** Opening Working data block **

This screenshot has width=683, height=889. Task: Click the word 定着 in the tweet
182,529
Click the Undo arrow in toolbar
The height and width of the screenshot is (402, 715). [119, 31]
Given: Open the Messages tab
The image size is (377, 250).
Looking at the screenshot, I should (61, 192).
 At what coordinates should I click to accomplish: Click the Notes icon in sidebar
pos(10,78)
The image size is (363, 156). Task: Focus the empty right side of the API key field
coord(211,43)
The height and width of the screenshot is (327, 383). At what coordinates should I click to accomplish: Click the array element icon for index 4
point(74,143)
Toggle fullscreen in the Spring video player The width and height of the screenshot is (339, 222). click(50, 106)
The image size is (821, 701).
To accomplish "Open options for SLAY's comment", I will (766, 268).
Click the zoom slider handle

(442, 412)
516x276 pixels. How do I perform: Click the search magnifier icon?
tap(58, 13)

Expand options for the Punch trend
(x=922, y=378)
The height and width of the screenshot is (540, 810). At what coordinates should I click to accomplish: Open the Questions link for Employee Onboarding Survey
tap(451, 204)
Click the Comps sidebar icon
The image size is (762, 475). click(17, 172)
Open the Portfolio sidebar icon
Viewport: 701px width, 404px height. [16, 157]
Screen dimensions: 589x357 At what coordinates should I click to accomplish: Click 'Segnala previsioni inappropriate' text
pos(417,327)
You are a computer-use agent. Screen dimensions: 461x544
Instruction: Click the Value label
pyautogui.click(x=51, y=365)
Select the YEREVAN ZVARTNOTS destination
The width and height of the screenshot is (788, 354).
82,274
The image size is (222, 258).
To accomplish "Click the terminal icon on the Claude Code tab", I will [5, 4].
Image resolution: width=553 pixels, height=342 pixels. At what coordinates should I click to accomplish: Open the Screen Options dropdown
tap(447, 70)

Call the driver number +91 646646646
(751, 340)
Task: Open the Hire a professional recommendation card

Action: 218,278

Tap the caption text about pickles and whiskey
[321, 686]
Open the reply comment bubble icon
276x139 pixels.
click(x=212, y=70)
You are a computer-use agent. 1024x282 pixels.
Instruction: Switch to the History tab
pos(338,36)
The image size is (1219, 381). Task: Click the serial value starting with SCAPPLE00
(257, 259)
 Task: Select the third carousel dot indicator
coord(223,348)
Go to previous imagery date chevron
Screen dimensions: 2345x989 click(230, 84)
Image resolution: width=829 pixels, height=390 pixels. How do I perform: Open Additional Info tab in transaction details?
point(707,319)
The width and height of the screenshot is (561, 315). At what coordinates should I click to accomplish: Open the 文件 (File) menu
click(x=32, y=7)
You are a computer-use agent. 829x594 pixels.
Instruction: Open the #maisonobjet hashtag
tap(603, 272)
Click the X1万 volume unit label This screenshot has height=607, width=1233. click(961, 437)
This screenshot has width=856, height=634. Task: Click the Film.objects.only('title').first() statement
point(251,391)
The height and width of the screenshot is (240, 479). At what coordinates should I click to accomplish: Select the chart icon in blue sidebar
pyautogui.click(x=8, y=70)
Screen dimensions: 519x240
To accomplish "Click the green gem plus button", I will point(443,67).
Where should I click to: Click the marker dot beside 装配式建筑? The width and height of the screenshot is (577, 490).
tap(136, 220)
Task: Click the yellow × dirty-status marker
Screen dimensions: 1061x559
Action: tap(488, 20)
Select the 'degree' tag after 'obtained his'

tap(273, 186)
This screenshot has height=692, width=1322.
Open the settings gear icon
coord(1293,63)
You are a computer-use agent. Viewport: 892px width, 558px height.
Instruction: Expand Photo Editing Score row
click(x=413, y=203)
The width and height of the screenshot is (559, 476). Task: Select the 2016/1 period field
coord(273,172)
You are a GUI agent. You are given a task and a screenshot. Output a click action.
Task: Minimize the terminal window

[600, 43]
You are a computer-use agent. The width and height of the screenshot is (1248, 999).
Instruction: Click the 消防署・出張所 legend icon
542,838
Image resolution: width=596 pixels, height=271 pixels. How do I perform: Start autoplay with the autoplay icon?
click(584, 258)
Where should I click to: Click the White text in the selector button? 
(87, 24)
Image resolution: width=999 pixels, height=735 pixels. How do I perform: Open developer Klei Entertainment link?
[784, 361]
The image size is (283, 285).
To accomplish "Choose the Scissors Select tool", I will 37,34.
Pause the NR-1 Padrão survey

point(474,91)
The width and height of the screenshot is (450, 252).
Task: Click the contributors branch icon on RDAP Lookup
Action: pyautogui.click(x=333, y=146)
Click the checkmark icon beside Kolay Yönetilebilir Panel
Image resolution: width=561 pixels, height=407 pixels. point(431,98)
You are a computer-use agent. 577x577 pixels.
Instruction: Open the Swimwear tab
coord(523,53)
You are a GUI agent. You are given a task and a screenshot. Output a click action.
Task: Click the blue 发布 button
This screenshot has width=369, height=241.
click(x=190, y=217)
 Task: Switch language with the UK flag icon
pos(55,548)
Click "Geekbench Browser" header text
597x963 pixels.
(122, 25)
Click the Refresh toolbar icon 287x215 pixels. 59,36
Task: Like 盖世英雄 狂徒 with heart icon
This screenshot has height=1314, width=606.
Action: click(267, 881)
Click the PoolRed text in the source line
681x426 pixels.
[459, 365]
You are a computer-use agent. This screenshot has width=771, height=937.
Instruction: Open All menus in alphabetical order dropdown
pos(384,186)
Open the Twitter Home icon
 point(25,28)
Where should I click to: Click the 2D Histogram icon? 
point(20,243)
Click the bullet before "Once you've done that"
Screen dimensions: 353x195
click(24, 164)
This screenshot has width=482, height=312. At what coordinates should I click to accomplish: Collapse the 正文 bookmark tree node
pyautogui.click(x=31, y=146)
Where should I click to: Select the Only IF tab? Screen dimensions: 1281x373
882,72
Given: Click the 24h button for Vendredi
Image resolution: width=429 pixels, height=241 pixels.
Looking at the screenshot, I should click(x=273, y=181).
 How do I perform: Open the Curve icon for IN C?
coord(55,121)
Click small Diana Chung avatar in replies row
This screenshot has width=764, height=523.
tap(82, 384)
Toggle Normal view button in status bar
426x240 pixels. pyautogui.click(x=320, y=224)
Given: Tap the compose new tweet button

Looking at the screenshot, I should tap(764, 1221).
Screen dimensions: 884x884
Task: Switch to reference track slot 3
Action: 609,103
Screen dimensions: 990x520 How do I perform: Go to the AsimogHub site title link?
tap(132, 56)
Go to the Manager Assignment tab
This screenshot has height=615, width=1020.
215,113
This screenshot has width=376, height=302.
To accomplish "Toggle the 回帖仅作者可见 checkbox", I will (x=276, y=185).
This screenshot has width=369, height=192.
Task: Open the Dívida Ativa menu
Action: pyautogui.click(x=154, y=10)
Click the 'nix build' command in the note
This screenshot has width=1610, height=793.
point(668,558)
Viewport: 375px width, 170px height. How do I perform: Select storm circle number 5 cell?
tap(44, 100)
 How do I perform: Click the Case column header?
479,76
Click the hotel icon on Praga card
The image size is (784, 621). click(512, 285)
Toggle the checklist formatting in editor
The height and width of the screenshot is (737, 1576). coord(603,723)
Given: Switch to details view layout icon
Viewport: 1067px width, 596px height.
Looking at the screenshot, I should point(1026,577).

** Closing Working data block **

■ **What is being asked**
If a line in the records contains the word "agent", copy it out.

■ **Result of the task**
You are a computer-use agent. Screen dimensions: 461x544
You are a computer-use agent. 1024x282 pixels.
You are a computer-use agent. 829x594 pixels.
You are a computer-use agent. Viewport: 892px width, 558px height.
You are a GUI agent. You are given a task and a screenshot. Output a click action.
You are a computer-use agent. The width and height of the screenshot is (1248, 999).
You are a computer-use agent. 577x577 pixels.
You are a GUI agent. You are given a task and a screenshot. Output a click action.
You are a computer-use agent. This screenshot has width=771, height=937.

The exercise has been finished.